La chasse aux pantes et aux matoles représente moins de 0,3 % de la mortalité naturelle de l’alouette des champs en France.

Rappelons tout d’abord que l’impact de ces chasses traditionnelles régionales sur les espèces concernées — grives, merles, alouettes des champs, vanneaux huppés et pluviers dorés — n’est pas en cause. Conformément à la législation européenne (Directive Oiseaux), les quotas de prélèvements imposés à ces chasses garantissent en effet que ceux-ci ne pèsent pas sur leur démographie : inférieur au seuil de 1% de leur mortalité naturelle, ces prélèvements ne constituent pas une mortalité additive, qui s’ajouterait aux autres causes de mortalité de ces oiseaux, mais une mortalité compensatoire, qui s’y substitue. En d’autres termes, les oiseaux prélevés n’auraient dans tous les cas pas atteint le printemps ni participé à la reproduction. Ces chasses aux prélèvements infimes à l’échelle des populations concernées (que ce soit les 30 pluviers dorés, les 1 200 vanneaux huppés, les 5 800 grives et merles ou les 106 500 alouettes des champs) ne constituent donc aucunement une menace pour la biodiversité.

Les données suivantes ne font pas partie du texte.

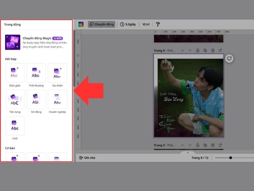The height and width of the screenshot is (191, 254).
Task: Click the shuffle animation icon beside the canvas
Action: (229, 58)
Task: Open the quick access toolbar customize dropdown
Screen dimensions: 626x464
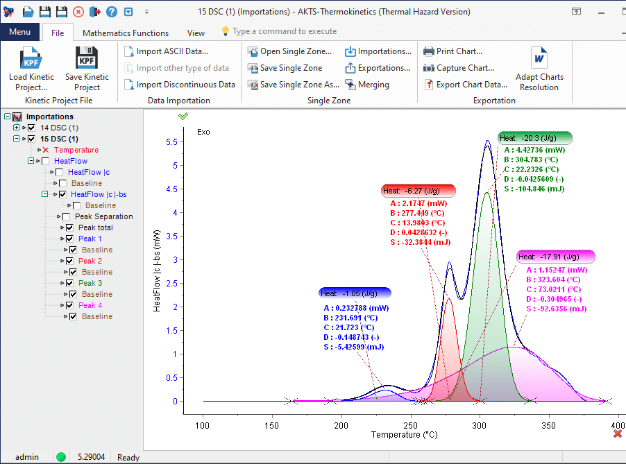Action: tap(146, 12)
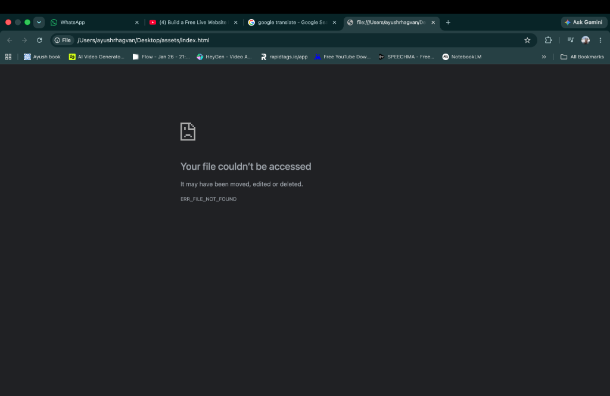Viewport: 610px width, 396px height.
Task: Click the File site info chip
Action: coord(63,40)
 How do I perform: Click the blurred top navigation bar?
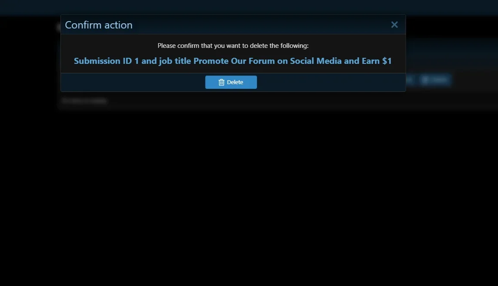(249, 7)
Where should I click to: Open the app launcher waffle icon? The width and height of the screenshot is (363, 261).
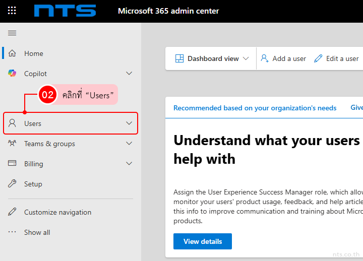(x=12, y=11)
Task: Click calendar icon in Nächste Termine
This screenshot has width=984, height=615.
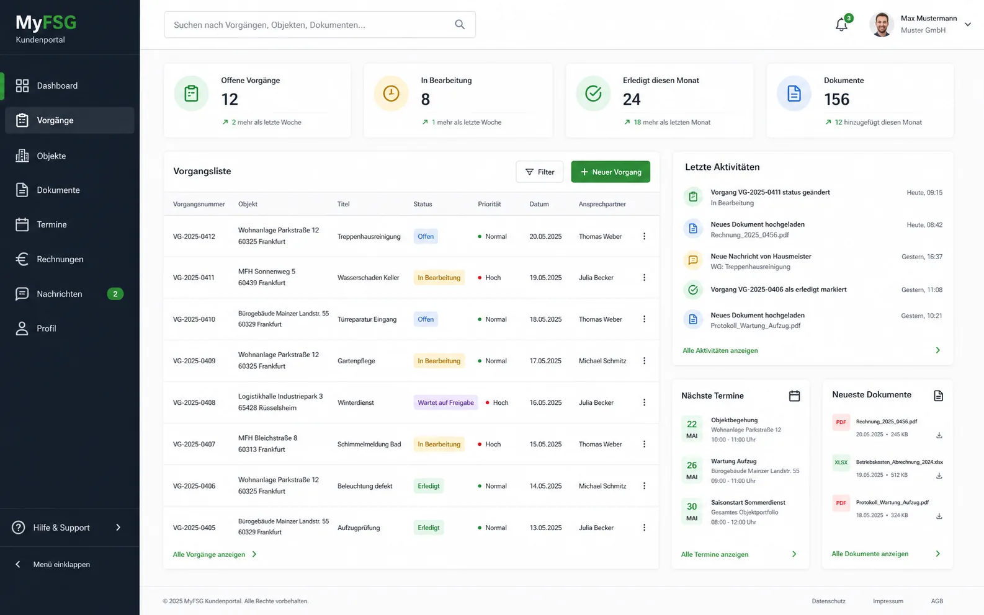Action: pos(794,396)
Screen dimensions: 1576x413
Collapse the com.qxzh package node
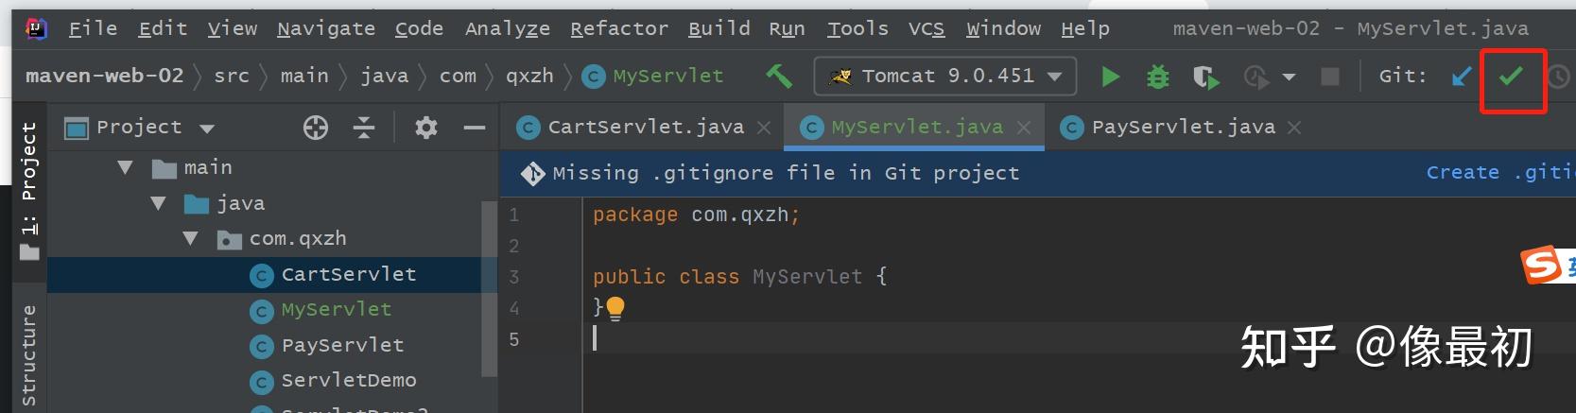click(191, 239)
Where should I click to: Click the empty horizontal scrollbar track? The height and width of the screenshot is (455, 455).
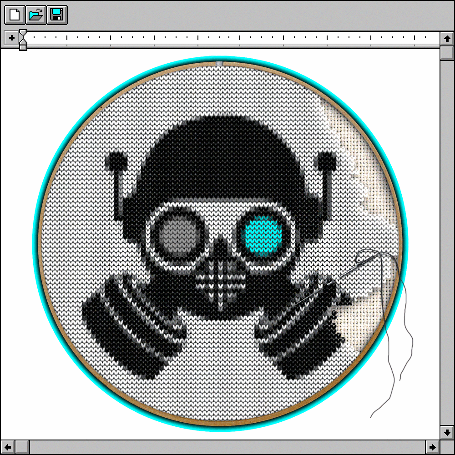point(228,446)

La question ne porte en réalité que sur une subtilité juridique : conformément au régime dérogatoire prévu par la Directive Oiseaux en matière de piégeage, l’autorisation de ces chasses est soumise, entre autres conditions, à l’exigence d’être motivée. Or, la Cour de justice européenne a modifié sa position au printemps dernier, et considère aujourd’hui que leur caractère traditionnel n’est plus en soi un motif suffisant pour relever de « l’exploitation judicieuse » autorisée par la Directive. Il faut désormais expliciter l’absence d’autres solutions dites « satisfaisantes » qui pourraient les remplacer.

« Cette pratique va s’estomper d’elle-même […] Qu’on nous laisse mourir tranquille. »

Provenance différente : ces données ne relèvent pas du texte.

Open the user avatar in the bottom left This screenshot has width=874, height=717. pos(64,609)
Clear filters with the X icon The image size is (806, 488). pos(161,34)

On peut, me semble-t-il à raison, considérer que cette position est passablement spécieuse : tout l’enjeu réside en effet dans la préservation de ces modes de chasse pour eux-mêmes, en ce qu’ils sont des éléments du patrimoine culturel immatériel de nos régions. Dès lors, quelle autre « solution satisfaisante », quel mode de chasse alternatif pourrait-il les remplacer ? Il ne s’agit pas de prélever des grives, des merles, des alouettes etc. pour le fait d’en prélever. Il s’agit de préserver la pratique de ces modes de piégeage qui sont autant de savoir-faire locaux, transmis de génération en génération au fil des siècles. Et si, comme on le dit par ailleurs, ces chasses sont vouées à s’éteindre d’elles-mêmes, faute d’intérêt de la part des nouvelles générations de chasseurs, qu’on respecte au moins leurs derniers passionnés !

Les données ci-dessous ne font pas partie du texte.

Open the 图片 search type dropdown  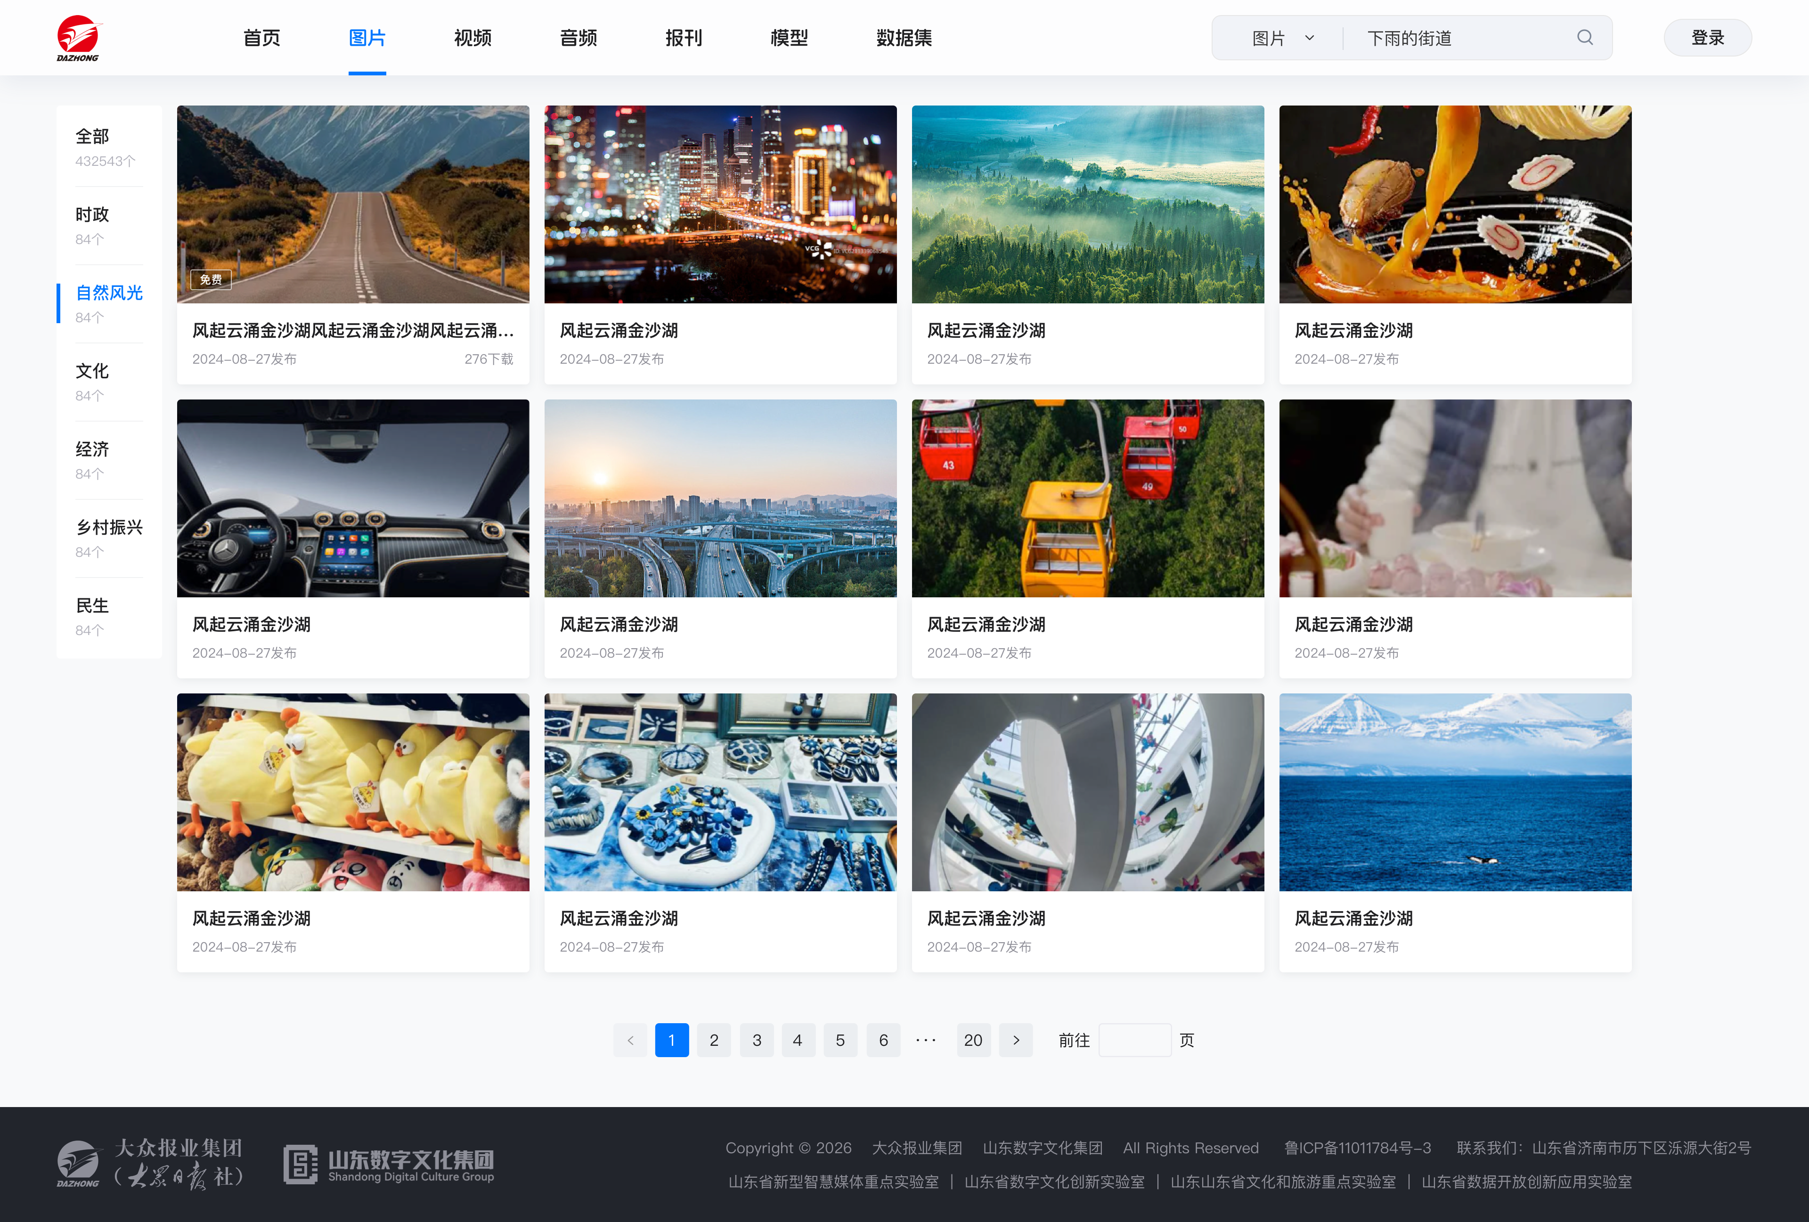pos(1283,38)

Mais soit. Dans le jeu de dupe mené par Madame Barbara Pompili, la ministre de contre la chasse que nous a imposé Emmanuel Macron, force était d’en passer par là : justifier ce qui relève pratiquement de l’évidence. La Fédération nationale des chasseurs a donc veillé à ce que les arrêtés d’ouverture pris pour la saison 2021-2022 soient cette fois dûment motivés, et que l’absence d’autre solution satisfaisante soit aussi clairement établie que possible[1]Voir par exemple l’annexe à l’arrêté relatif à la tenderie (lacs) aux grives et aux merles noirs dans le département des Ardennes pour la campagne 2021-2022, Ministère de la Transition écologique, Commission nationale de la chasse et de la faune sauvage, 23 septembre 2021 .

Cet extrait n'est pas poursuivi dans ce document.